▸ **Request**
Rewrite the entries from the start through the line with "point(271,422)", replacing "Silver membership badge" with "Gold membership badge" and keeping everything else the same. Give only those lines.

▸ **Data in this exercise**
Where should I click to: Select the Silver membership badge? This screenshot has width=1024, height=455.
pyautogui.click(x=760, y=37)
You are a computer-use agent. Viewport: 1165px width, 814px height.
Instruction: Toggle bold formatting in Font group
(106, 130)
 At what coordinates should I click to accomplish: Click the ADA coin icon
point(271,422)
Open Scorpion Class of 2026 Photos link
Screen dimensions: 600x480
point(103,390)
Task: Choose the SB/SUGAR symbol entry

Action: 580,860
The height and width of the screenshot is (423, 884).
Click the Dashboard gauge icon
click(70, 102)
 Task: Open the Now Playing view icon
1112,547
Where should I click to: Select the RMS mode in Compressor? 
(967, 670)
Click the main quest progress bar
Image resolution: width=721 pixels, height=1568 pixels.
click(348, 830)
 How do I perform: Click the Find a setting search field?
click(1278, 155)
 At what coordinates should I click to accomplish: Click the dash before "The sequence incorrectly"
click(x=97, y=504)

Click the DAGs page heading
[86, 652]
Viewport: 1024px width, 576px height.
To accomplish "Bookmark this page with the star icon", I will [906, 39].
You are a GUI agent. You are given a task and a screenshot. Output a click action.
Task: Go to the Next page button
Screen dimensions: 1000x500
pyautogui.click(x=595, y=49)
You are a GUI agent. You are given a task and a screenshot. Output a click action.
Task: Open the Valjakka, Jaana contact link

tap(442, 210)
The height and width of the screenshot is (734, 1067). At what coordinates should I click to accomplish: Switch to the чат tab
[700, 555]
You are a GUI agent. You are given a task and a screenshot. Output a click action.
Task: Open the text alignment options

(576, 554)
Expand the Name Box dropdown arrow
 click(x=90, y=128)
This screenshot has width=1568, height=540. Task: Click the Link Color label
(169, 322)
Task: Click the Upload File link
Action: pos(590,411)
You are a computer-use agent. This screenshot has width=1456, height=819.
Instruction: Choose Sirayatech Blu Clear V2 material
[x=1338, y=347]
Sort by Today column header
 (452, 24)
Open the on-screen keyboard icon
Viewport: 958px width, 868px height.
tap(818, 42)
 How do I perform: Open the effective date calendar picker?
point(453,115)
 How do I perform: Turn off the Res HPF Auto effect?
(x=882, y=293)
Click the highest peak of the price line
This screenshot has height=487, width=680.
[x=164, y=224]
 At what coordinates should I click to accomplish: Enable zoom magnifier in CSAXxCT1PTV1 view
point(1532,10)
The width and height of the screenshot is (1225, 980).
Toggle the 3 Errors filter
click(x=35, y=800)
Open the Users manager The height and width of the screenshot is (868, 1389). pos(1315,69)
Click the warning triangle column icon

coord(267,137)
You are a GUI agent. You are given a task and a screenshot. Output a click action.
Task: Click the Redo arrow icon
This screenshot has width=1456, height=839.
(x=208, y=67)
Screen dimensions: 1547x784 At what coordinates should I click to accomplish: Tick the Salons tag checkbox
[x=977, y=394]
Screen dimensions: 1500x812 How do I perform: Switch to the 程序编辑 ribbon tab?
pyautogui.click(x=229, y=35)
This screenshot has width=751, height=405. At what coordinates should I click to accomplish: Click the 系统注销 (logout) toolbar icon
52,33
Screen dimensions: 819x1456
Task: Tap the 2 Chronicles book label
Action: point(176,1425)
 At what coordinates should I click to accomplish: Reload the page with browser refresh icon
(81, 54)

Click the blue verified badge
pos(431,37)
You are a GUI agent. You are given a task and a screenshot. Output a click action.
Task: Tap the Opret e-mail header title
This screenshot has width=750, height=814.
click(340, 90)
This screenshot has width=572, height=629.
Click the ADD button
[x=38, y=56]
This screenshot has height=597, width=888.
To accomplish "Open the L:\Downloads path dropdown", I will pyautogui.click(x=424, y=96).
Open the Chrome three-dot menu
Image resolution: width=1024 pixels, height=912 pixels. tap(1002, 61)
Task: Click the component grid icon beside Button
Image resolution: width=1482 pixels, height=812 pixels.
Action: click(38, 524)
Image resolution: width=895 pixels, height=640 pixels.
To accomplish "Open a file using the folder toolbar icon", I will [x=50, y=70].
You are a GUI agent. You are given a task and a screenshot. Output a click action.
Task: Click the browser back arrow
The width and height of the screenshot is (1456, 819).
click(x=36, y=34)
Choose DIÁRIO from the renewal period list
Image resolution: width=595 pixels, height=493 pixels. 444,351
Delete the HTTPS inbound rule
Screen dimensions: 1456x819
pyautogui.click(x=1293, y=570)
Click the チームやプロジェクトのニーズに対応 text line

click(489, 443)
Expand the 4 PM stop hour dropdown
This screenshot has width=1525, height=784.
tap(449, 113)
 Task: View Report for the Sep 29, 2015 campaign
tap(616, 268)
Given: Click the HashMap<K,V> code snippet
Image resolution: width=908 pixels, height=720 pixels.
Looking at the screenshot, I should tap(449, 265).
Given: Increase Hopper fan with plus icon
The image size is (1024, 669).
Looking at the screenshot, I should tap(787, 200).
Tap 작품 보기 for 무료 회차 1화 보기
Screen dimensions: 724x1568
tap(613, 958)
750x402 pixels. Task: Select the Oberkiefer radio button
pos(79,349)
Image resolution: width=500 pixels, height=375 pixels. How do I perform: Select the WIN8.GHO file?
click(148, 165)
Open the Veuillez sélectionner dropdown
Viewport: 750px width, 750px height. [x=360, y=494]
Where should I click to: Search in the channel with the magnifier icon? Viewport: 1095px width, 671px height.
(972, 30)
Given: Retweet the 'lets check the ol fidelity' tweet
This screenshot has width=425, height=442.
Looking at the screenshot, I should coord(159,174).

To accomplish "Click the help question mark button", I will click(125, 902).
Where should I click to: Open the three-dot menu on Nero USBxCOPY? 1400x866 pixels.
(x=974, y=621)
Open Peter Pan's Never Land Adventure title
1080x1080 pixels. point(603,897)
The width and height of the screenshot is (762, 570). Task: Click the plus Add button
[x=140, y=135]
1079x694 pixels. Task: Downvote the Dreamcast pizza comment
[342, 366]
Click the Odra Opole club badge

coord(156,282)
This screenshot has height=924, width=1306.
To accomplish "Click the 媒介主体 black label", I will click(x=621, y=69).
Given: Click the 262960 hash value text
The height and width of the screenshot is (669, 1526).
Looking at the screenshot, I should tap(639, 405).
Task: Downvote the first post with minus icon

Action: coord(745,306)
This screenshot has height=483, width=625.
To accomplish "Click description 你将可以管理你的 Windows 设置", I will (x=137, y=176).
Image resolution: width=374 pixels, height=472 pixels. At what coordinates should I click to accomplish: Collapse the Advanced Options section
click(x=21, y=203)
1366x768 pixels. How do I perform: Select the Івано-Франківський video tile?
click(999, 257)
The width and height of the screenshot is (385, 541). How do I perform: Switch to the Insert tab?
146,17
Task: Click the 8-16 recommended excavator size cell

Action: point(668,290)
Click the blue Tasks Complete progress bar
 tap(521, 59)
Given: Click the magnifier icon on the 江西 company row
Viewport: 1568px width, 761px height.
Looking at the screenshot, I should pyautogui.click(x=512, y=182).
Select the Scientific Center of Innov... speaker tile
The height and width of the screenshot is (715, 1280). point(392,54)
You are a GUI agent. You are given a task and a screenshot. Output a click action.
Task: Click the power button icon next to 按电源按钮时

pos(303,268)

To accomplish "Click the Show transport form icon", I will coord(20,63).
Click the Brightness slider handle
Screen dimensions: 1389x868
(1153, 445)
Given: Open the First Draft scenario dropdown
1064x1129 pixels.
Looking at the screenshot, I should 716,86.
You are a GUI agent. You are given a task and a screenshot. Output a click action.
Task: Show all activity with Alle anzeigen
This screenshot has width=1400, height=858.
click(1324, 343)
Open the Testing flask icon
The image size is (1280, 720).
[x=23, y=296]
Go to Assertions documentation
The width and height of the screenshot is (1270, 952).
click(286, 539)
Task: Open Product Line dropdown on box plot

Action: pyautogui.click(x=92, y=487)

▸ **Task result**
Where should I click to: Select the Gold membership badge? This screenshot has width=1024, height=455.
pyautogui.click(x=760, y=37)
You are a computer-use agent. Viewport: 1165px width, 814px height.
Instruction: Toggle bold formatting in Font group
(106, 130)
 At what coordinates should I click to accomplish: Click the ADA coin icon
point(271,422)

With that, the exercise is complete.